LangSmith Agent Builder Public Beta Now Available

LangSmith Agent Builder Public Beta Now Available

Introducing LangSmith Agent Builder — Code-Free, Production-Ready AI Agents

Today, we're expanding the pool of people who can build agents. With LangSmith Agent Builder, anyone can now create production-ready agents without writing a single line of code.

---

Why Agents Are Different from Workflows

Traditional AI workflows require defining detailed, step-by-step sequences, assigning small components to LLMs, and anticipating all edge cases.

Agents, by contrast, are dynamic — they reason in real time and adapt to new information.
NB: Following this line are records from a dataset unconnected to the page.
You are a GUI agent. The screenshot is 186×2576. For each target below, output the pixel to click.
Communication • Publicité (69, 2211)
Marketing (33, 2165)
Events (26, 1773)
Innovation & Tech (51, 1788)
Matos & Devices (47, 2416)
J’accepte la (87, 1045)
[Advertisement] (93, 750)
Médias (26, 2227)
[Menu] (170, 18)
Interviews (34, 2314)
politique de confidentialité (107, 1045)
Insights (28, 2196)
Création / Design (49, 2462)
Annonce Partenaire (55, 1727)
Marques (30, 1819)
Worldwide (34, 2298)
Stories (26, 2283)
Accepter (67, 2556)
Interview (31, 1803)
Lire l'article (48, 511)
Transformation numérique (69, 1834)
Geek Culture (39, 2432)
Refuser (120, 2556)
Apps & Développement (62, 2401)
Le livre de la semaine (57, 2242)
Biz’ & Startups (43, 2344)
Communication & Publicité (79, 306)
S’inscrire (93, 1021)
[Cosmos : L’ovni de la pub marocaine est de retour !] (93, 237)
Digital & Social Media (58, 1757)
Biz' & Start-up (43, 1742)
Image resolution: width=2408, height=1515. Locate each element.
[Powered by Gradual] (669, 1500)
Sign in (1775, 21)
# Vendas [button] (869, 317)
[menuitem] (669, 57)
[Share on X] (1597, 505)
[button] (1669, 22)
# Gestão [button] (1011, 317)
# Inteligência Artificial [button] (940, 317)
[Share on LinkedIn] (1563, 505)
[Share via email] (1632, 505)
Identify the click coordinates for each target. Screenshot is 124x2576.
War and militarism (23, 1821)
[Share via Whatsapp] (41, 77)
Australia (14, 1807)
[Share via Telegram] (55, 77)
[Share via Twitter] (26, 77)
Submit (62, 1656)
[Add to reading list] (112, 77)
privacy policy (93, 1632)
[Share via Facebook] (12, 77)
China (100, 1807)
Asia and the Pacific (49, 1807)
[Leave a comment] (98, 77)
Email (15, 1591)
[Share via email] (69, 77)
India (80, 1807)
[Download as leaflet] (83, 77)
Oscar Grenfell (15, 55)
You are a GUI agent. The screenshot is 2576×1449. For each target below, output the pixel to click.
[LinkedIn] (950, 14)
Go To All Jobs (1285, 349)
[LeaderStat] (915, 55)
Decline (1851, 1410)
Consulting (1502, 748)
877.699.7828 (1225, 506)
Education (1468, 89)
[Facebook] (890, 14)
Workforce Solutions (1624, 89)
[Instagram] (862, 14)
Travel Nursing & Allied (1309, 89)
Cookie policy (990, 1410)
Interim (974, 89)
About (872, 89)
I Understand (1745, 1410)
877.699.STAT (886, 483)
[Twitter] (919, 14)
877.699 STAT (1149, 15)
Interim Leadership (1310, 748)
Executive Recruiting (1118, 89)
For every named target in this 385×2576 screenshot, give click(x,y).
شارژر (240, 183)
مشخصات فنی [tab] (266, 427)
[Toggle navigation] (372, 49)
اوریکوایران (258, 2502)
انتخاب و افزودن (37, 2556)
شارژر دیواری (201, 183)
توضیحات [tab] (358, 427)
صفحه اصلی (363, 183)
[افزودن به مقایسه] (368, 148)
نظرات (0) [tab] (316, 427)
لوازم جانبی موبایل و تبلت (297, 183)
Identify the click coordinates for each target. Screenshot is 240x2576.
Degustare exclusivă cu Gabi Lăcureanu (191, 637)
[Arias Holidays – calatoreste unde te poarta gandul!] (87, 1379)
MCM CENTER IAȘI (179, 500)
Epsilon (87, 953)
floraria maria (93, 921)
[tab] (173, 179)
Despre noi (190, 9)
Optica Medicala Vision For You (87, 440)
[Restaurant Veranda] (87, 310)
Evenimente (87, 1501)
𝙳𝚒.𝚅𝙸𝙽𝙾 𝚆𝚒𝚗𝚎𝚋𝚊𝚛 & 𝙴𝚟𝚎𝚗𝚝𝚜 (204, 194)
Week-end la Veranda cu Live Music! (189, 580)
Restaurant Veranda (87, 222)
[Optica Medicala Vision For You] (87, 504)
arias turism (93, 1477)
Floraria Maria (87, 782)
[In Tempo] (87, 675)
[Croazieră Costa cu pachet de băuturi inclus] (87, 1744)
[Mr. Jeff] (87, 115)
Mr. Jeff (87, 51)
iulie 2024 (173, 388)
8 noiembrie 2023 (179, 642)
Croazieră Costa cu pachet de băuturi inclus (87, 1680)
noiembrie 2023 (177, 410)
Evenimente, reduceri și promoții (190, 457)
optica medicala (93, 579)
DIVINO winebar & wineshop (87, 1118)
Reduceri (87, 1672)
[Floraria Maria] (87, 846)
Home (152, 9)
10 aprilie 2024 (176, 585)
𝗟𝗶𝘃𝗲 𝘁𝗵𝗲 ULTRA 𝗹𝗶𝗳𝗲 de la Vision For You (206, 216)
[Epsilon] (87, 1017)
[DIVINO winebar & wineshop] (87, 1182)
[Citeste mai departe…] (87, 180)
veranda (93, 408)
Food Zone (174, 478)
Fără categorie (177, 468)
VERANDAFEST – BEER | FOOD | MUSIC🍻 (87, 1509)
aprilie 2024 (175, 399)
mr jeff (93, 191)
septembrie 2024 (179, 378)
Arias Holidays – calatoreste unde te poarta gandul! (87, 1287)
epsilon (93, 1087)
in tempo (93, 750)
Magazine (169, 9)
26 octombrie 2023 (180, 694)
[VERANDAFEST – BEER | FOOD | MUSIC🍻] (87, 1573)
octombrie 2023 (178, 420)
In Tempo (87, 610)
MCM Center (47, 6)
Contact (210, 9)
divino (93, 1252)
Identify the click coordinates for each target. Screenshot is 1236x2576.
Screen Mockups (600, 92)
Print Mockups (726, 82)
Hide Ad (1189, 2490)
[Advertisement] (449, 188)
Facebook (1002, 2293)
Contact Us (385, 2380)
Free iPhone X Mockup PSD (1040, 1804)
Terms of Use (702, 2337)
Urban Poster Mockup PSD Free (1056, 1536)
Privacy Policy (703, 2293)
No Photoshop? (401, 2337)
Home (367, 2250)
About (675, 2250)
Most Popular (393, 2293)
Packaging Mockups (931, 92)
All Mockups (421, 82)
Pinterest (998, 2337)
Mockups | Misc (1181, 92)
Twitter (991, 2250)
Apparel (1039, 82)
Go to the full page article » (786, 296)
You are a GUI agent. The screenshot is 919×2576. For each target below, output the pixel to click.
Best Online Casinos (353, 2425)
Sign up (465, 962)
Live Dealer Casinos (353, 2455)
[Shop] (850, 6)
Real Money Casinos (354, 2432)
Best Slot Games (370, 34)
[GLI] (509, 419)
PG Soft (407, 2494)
Key Advantages of Agents Over Workflows

  • Real-Time Decision Making
  • Agents determine the right steps instantly — no need to pre-map tools, actions, or sequences.
  • They can even delegate complex tasks to subagents autonomously.
  • Persistence Until Completion
  • Agents keep calling tools in loops and over extended timeframes.
  • They search multiple resources, synthesize information, and continue until objectives are met.
  • Continuous Improvement Through Feedback
  • Agents leverage both short-term and long-term memory to store preferences and learn from feedback, producing increasingly better results.

---

The Agent Builder Approach

Instead of rigid "if-this-then-that" canvases, Agent Builder offers a true agent architecture in the simplest form: chat.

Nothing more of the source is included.